Save your American coppers from 1959 to 1981 for they contain 95% copper blended with zinc - copper that is worth over 3 cents as this article is written. You can see the current melt value of in a Cu penny at coinflation.com.
There is a growing market for copper pennies on eBay and over at realcent.org. As an example, this retailer sells copper cents by the pound.
Save your American cents from 1909 to 1958. These coins have the "wheat ear" back and in addition to being 95% copper, the common date wheat pennies are now traded between collectors for 4 cents each and up. Rare dates, varieties that are in demand, and coins in exceptional condition can sell for much more. So save the common date wheat coins up and sell them to your local coin shop or on ebay. You can also sell off any rare coins for a premium.

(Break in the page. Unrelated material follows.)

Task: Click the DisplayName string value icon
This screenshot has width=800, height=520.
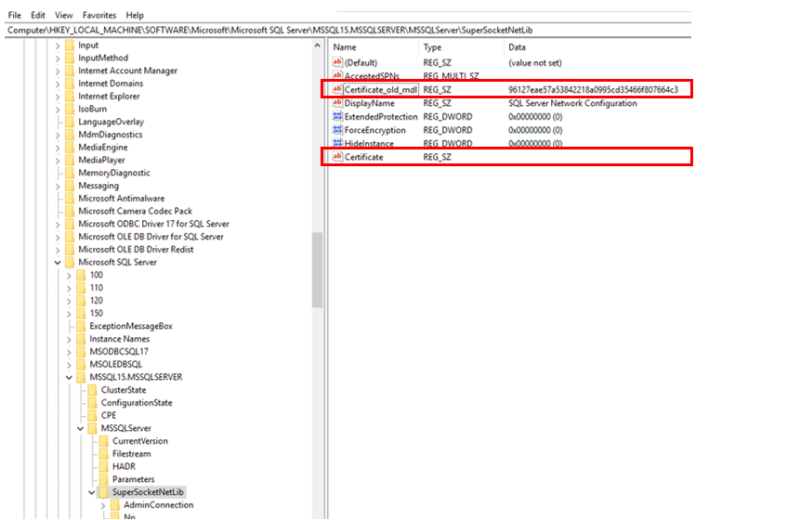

Save the Canadian pennies up to 1996 you find because they are even better than the US 95% copper Lincolns - the Canadians are 98% copper. Starting in 1997 Canada switched to copper plated zinc and than Cu plated steel in 2000. Canadian 98% Cu pennies are also now trading like the 95% copper US pennies trade at a premium over face.
The rest of your pennies are just worth a one cent, but don't throw your coins away either. Put your coins in a jar and when you get a bunch collected, just roll them up and return them to the bank. Some banks have coin machines, which is even better because no manual rolling or counting is required.
If you don't want to roll the pennies than at least donate them to a worthy charity because every penny counts. An old but true saying is "Don't waste the pennies and the dollars will take care of themselves." Happy hunting.